Optimizing the number of electrodes and spatial filters for Brain–Computer Interfaces by means of an evolutionary multi-objective approach

Abstract

Obtaining high accuracy classification from Brain Computer Interfaces require to attach many electrodes on the scalp of subjects. On the other hand, their placement on the scalp involves generally a laborious and time consuming process. Therefore, it is important for the practitioner to estimate how many electrodes, and which ones, are needed to obtain the required accuracy. With this purpose, a multi-objective formulation is proposed in order to obtain a set of solutions (Pareto front) that represent all the optimal tradeoffs between the number of channels and the classification accuracy, from where the practitioner can choose.
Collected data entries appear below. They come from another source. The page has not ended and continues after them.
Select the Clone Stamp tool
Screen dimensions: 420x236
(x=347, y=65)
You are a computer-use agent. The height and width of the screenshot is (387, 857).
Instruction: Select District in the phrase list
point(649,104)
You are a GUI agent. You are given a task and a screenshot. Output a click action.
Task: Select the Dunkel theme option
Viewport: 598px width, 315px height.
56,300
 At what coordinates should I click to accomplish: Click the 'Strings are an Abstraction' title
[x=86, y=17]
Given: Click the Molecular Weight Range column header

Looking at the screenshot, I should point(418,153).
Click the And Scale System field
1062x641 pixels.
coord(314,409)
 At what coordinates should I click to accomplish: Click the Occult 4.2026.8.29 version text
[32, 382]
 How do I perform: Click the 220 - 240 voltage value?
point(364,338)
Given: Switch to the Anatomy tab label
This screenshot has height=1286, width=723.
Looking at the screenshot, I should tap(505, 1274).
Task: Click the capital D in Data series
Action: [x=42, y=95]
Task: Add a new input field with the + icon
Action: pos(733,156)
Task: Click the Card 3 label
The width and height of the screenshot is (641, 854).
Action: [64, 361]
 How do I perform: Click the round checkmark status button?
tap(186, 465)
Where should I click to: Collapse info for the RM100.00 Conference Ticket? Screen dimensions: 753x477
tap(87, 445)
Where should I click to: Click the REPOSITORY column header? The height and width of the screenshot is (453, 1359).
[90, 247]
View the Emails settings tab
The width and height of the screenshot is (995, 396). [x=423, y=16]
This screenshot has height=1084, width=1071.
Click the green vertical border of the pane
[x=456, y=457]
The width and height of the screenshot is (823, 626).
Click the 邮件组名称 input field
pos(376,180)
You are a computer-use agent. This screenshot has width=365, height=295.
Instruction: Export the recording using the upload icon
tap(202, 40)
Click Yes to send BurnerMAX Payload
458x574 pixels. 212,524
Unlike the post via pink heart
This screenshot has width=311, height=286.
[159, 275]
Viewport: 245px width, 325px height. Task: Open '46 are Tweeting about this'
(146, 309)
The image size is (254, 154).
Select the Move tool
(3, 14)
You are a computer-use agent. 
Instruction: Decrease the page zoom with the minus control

Additionally, previous research has shown that classification accuracy highly depends on the proper tuning of the filter used to preprocess the electroencephalogram. Therefore, in this work, the Non-dominated Sorting Genetic Algorithm II is used for optimizing both the number of electrodes and the classification error, through the optimization of a spatial filter encoded in the solution. The fact that the filter is part of the solution allows to determine which electrodes are to be selected by using a simple threshold, instead of a long binary mask as in other approaches. Empirical results show that indeed, the simultaneous optimization of the spatial filter and selected electrodes is crucial to obtain a low classification error, compared to other approaches that reduce the number of electrodes but do not modify the filter.